Complex File Connection Properties
When you set up a Complex File connection, you must configure the connection properties.
The following table describes the Complex File connection properties:
Connection Property | Description |
---|
Connection Name | Name of the Complex File connection. |
Description | Description of the connection. The description cannot exceed 765 characters. |
Type | Type of connection. Select Complex File. |
Runtime Environment | The name of the runtime environment where you want to run the tasks. |
User Name | Required to read data from HDFS. Enter a user name that has access to the single-node HDFS location to read data from or write data to. |
NameNode URI | The URI to access HDFS. Use the following format to specify the name node URI in Cloudera, Amazon EMR, and Hortonworks distributions: hdfs://<namenode>:<port> Where - - <namenode> is the host name or IP address of the name node.
- - <port> is the port that the name node listens for remote procedure calls (RPC).
Specify either the name node URI or the local path. Do not specify the name node URI if you want to read data from or write data to a local file system path. |
Local Path | A local file system path to read data from or write data to. Do not specify local path if you want to read data from or write data to HDFS. Read the following conditions to specify the local path: - - You must enter NA in local path if you specify the name node URI. If the local path does not contain NA, the name node URI does not work.
- - If you specify the name node URI and local path, the local path takes the preference. The connection uses the local path to run all tasks.
- - If you leave the local path blank, the agent configures the root directory (/) in the connection. The connection uses the local path to run all tasks.
|
Hadoop Distribution | Hadoop distribution name. Enter CLOUDERA, EMR, or HDP based on the HDFS instance you want to use for the connection. You can use Kerberos authentication for the Cloudera CDH and Hortonworks HDP Hadoop distributions. By default, Complex File Connector uses the old versions of Cloudera CDH and Hortonworks HDP Hadoop distributions (Cloudera CDH 5.4 and Hortonworks HDP 2.3). For more information on using the Cloudera CDH 5.8 or Hortonworks HDP 2.5 distribution, see Note: Use all uppercase letters to specify the Hadoop distribution name. |
Keytab File | The file that contains encrypted keys and Kerberos principals to authenticate the machine. |
Principle Name | Users assigned to the superuser privilege can perform all the tasks that a user with the administrator privilege can perform. |
Impersonation Username | You can enable different users to run mappings in a Hadoop cluster that uses Kerberos authentication or connect to sources and targets that use Kerberos authentication. To enable different users to run mappings or connect to big data sources and targets, you must configure user impersonation. |
Using Cloudera CDH 5.8 or Hortonworks HDP 2.5 Hadoop Distributions
Complex File Connector supports the following Cloudera CDH and Hortonworks HDP Hadoop distribution versions:
- •Cloudera CDH 5.4 and 5.8
- •Hortonworks HDP 2.3 and 2.5
By default, Complex File Connector uses the old versions of Cloudera CDH and Hortonworks HDP Hadoop distributions (Cloudera CDH 5.4 and Hortonworks HDP 2.3). You can configure the Complex File Connector to use Cloudera CDH 5.8 or Hortonworks HDP 2.5 distribution.

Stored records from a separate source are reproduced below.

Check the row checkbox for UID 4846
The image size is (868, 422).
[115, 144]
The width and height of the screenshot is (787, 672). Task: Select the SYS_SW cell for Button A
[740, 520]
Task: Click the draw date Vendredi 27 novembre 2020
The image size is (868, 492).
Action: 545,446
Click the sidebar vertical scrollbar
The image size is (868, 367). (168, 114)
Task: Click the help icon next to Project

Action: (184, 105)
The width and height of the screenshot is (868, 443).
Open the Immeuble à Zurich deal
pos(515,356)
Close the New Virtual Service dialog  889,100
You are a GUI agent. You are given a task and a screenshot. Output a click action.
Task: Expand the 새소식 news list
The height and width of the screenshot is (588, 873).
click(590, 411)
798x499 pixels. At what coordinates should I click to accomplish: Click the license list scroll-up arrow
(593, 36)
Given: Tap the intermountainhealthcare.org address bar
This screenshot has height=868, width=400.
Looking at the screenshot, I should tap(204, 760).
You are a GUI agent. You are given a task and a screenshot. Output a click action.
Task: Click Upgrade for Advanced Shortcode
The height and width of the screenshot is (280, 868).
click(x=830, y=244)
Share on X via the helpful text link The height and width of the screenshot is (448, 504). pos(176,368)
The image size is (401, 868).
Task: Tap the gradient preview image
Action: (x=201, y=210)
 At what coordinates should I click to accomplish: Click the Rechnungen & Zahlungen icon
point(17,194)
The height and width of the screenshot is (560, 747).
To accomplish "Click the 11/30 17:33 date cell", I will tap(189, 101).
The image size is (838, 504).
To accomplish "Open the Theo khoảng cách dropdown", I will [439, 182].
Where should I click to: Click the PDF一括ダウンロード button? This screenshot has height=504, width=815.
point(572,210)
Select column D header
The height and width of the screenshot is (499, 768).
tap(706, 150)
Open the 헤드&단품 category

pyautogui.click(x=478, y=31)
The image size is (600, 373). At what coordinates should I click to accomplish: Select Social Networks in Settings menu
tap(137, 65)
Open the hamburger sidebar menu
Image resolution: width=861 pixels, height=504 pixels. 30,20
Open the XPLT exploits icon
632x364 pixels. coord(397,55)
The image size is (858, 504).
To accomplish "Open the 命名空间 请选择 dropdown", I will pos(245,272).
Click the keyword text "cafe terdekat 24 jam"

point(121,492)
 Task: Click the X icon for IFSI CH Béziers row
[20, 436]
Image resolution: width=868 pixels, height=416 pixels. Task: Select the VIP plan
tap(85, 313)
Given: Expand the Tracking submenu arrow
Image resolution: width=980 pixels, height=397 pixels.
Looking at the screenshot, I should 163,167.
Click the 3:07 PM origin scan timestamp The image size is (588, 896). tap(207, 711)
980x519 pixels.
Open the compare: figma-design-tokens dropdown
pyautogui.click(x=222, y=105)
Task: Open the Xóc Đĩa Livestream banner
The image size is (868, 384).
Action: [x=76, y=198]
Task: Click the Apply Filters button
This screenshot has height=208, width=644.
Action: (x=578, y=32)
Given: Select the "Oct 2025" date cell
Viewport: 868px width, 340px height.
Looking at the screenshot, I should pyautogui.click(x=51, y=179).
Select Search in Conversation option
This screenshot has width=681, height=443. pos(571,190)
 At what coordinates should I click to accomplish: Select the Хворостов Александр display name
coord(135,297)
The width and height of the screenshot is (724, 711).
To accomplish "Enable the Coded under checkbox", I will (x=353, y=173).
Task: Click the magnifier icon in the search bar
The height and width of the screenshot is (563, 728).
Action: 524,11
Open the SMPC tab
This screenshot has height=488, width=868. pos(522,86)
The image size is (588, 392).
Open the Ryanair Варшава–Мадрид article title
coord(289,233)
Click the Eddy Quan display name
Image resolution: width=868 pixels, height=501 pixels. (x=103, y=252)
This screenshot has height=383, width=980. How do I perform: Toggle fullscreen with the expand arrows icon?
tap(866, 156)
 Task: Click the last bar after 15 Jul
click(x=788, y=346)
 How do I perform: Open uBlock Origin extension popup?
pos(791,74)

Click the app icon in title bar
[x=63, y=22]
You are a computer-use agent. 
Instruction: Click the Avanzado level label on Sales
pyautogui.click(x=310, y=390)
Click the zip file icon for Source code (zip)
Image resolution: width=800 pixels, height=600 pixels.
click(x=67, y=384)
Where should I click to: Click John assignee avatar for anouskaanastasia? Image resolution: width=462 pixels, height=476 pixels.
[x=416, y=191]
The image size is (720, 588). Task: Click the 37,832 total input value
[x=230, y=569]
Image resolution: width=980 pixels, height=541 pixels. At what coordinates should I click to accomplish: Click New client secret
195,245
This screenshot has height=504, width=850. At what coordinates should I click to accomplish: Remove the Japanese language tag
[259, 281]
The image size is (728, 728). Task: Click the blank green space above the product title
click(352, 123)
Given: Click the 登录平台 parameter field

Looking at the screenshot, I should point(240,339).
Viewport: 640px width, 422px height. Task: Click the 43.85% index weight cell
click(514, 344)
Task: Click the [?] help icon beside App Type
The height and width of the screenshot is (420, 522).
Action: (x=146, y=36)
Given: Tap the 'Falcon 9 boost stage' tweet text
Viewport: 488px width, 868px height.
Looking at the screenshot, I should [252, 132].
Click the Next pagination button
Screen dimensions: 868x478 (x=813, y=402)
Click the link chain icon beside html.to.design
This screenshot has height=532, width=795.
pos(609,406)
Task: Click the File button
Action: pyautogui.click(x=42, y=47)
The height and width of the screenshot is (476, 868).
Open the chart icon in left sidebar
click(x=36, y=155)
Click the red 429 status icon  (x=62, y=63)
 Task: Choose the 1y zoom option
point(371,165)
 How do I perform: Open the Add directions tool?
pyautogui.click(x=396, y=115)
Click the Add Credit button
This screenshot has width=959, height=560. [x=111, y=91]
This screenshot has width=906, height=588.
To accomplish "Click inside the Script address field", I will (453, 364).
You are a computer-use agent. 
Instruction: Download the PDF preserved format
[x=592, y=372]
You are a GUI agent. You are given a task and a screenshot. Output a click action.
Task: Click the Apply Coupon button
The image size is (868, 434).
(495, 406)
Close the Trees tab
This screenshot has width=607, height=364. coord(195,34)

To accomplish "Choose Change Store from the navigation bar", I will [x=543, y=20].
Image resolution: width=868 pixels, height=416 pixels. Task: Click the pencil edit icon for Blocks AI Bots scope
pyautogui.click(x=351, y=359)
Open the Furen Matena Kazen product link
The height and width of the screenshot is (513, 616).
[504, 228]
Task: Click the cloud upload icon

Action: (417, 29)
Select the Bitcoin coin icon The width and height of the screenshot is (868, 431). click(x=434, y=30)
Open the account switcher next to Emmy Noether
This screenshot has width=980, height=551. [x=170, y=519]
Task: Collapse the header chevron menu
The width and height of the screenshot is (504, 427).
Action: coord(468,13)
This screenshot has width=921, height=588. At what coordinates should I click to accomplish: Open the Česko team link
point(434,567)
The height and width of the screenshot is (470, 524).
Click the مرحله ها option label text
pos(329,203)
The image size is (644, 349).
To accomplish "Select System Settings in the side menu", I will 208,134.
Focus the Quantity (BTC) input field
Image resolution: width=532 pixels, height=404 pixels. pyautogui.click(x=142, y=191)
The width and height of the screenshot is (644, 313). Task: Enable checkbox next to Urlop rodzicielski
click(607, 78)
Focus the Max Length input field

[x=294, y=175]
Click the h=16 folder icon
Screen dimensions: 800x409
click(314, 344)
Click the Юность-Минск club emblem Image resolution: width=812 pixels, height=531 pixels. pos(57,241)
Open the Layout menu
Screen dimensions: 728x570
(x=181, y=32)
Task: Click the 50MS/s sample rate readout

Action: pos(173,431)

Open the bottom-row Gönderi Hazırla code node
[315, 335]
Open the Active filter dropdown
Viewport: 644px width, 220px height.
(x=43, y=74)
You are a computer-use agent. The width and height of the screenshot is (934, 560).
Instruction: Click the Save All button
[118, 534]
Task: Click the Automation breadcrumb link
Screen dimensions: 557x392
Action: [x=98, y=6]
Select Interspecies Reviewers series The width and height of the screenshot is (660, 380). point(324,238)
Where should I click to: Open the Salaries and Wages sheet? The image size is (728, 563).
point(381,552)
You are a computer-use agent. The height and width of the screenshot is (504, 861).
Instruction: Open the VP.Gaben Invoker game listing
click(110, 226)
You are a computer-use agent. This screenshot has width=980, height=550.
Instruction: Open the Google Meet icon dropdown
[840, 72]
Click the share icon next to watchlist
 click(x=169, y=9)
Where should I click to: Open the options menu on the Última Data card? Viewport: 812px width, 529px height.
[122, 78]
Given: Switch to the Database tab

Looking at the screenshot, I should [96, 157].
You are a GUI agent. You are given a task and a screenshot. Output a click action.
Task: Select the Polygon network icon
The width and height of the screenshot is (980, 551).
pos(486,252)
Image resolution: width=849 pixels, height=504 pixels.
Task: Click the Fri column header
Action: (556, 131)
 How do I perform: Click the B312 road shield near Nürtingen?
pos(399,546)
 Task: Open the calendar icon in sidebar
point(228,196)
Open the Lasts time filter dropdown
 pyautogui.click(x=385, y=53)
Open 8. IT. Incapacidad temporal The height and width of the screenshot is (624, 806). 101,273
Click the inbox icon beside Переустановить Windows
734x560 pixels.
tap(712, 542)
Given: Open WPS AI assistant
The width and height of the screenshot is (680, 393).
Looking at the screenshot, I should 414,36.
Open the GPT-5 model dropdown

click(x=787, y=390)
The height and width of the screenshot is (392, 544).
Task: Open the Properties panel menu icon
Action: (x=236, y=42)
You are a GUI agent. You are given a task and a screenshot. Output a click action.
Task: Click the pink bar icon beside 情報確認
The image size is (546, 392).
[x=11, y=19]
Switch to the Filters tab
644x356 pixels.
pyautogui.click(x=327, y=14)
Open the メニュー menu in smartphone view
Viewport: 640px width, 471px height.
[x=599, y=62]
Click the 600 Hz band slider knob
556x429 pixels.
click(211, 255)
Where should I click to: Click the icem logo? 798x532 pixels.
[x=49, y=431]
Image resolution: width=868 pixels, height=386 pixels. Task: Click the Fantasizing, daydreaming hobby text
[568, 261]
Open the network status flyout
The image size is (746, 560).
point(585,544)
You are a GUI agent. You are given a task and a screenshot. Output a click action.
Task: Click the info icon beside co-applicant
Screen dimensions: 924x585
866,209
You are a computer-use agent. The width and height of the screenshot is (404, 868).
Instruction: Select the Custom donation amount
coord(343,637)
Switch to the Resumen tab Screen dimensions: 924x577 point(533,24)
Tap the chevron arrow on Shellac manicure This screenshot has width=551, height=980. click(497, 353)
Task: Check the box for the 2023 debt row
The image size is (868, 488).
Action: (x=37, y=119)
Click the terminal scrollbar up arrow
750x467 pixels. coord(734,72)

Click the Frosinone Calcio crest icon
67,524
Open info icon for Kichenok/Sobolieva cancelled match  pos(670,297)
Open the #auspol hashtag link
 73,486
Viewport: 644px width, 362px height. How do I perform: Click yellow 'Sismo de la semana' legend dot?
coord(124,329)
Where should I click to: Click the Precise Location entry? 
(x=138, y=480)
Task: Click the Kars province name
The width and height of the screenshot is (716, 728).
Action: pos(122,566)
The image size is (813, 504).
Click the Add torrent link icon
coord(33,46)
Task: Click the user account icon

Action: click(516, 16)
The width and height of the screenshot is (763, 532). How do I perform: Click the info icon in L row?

To configure the Complex File Connector to use Cloudera CDH 5.8 or Hortonworks HDP 2.5 distribution, you must replace all the files and folders in the old version with the files and folders in the new version of the distribution.
Using Cloudera CDH 5.8 Distribution in Complex File Connector
To configure Complex File Connector to use Cloudera CDH 5.8 distribution, perform the following steps:
- 1. Download Cloudera CDH 5.4 and 5.8 on the machine where Secure Agent is installed.
- 2. Copy all the files and folders from <Secure Agent installation directory>/download/package-Cloudera_5_8.1/package/cloudera_cdh5u8 to <Secure Agent installation directory>/download/package-Cloudera_5_4.1/package/cloudera_cdh5u4 and replace the files.
- 3. Enter CLOUDERA as the value of the Hadoop Distribution field in the connection properties.
- 4. Click Test to evaluate the connection.
- 5. Click OK to save the connection.
Using Hortonworks HDP 2.5 Distribution in Complex File Connector
To configure Complex File Connector to use the Hortonworks HDP 2.5 distribution, perform the following steps:
- 1. Download Hortonworks HDP 2.3 and 2.5 on the machine where Secure Agent is installed.
- 2. Copy all the files and folders from <Secure Agent installation directory>/download/package-Hortonworks_2_5.1/package/hortonworks_2.5 to <Secure Agent installation directory>/download/package-Hortonworks_2_3.1/package/hortonworks_2.3 and replace the files.
- 3. Enter HDP as the value of the Hadoop Distribution field in the connection properties.
- 4. Click Test to evaluate the connection.
- 5. Click OK to save the connection.